▸ Passage:
------------------------------------------------

EXPCH - Editorial

tmwilliamlin · February 21, 2020, 2:50pm

If you prefer a video explanation: EXPCH Video Solution - February Long Challenge 2020

PROBLEM LINK:

Practice
Div-2 Contest
Div-1 Contest

Author: Foyaz Akanda
Tester: Radoslav Dimitrov
Editorialist: William Lin

DIFFICULTY:

Medium

PREREQUISITES:

Combinatorics, Dynamic Programming

PROBLEM:

You are given a string S of \text{'('}, \text{'*'}, and \text{')'} and you choose a substring T uniformly at random. Process T from left to right. Whenever the number of closing parentheses in the current prefix is greater than the number of opening parentheses, change the closing parenthesis to an opening parenthesis. Find the expected number of changes.

SAMPLE EXPLANATION:

Some people were complaining about not having sample explanations, so here it is.

------------------------------------------------

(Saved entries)
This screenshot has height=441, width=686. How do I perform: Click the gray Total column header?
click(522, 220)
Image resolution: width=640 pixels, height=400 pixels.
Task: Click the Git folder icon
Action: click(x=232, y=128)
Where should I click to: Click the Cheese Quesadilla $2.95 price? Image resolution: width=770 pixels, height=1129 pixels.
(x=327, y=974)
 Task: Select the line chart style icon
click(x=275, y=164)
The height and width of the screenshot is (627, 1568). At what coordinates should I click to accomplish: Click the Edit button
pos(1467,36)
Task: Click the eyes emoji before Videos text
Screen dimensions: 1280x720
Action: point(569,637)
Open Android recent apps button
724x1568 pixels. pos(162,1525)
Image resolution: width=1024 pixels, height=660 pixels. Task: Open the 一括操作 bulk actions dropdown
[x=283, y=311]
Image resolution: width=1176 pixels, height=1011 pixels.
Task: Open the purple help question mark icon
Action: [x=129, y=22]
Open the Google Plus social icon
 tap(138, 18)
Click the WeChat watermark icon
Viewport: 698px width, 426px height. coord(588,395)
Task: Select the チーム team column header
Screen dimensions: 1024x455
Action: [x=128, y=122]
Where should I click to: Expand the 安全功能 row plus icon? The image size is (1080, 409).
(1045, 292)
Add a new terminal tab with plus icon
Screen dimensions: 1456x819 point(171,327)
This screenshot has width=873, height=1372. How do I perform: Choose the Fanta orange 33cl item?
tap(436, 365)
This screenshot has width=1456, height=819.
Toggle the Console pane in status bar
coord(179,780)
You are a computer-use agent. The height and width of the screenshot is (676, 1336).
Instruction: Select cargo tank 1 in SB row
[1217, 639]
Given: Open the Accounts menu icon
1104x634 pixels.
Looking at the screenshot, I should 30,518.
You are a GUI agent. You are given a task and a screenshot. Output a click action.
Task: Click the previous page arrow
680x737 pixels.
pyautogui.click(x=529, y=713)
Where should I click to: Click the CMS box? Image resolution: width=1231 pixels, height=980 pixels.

------------------------------------------------

▸ Instructions:
a) Summarize the EXPCH editorial in two sentences.
b) Carry on the EXPCH editorial after its last sentence, beginning with the sample explanation it introduces.

▸ Replies:
a) The EXPCH editorial, written by William Lin, covers a medium-difficulty problem authored by Foyaz Akanda and tested by Radoslav Dimitrov, with combinatorics and dynamic programming listed as prerequisites. The problem gives a string S of '(', '*', and ')', chooses a substring T uniformly at random, and processes T from left to right, changing a closing parenthesis to an opening one whenever closing parentheses in the current prefix outnumber opening ones; the goal is the expected number of changes.

b)
What does expected value mean?

Don't be lazy, did you try to google search it?

Expected value basically means an average value over all cases weighted according to the probability that the case occurs.

Since we choose T uniformly at random, meaning that each possible substring is equally likely, our average will be unweighted.

So, we need to find the average number of changes over all cases, and we can find the sum over all cases, and divide by the number of cases.

In the sample, S=\text{"((())"}, and there are 15 possible substrings. I’ve listed the answer for each one of them:

"(" = 0
"(" = 0
"(" = 0
")" = 1
")" = 1
"((" = 0
"((" = 0
"()" = 0
"))" = 1
"(((" = 0
"(()" = 0
"())" = 1
"((()" = 0
"(())" = 0
"((())" = 0

The sum is 4 and the average is \frac{4}{15}, so \frac{4}{15} is our answer.

What does multiplicative inverse mean?"

Don't be lazy, did you try to google search it?

We can find the multiplicative inverse of Q with the formula Q^{M-2} \mod M for any prime M (like 10^9+7 in the problem).

For our final answer, first we calculate the multiplicative inverse of 15 with the formula above, which gives 466666670.

We multiply that by P=4 modulo 10^9+7 and we get the final answer of 866666673.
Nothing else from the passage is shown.